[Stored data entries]
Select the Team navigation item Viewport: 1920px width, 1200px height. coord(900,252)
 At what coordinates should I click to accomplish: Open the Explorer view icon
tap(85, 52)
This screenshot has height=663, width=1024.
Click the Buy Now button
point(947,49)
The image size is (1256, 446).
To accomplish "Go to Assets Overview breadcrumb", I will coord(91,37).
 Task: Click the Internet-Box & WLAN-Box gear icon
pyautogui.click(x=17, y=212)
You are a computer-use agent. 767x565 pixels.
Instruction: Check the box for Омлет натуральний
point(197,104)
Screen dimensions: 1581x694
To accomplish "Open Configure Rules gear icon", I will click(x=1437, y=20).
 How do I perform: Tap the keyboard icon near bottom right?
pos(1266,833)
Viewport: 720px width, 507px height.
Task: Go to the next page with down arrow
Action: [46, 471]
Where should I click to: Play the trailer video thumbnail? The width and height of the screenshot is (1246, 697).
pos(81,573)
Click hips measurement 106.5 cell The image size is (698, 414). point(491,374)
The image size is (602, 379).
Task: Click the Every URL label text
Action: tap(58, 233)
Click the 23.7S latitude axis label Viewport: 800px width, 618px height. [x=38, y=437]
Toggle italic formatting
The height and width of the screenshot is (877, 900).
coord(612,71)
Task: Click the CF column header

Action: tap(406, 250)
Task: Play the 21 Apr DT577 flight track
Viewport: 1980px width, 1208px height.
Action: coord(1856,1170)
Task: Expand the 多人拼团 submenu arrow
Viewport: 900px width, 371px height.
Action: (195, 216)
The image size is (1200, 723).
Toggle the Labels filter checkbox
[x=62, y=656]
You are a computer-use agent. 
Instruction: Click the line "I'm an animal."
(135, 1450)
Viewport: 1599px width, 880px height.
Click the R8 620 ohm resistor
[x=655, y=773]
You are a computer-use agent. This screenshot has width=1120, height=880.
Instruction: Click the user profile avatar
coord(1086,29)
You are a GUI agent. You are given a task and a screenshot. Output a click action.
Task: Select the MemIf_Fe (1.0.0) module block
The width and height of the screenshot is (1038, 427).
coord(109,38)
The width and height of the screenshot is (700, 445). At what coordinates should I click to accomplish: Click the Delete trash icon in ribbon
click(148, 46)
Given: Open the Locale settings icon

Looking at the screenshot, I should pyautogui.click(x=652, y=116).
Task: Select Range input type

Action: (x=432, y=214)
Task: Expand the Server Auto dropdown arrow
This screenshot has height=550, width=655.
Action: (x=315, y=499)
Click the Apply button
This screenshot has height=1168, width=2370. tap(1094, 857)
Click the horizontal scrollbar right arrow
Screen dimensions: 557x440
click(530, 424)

TASK TO CARRY OUT →
Find each line in the data above with the word "will", then copy it.

EXERCISE RESULT →
To accomplish "Go to Assets Overview breadcrumb", I will coord(91,37).
To accomplish "Open Configure Rules gear icon", I will click(x=1437, y=20).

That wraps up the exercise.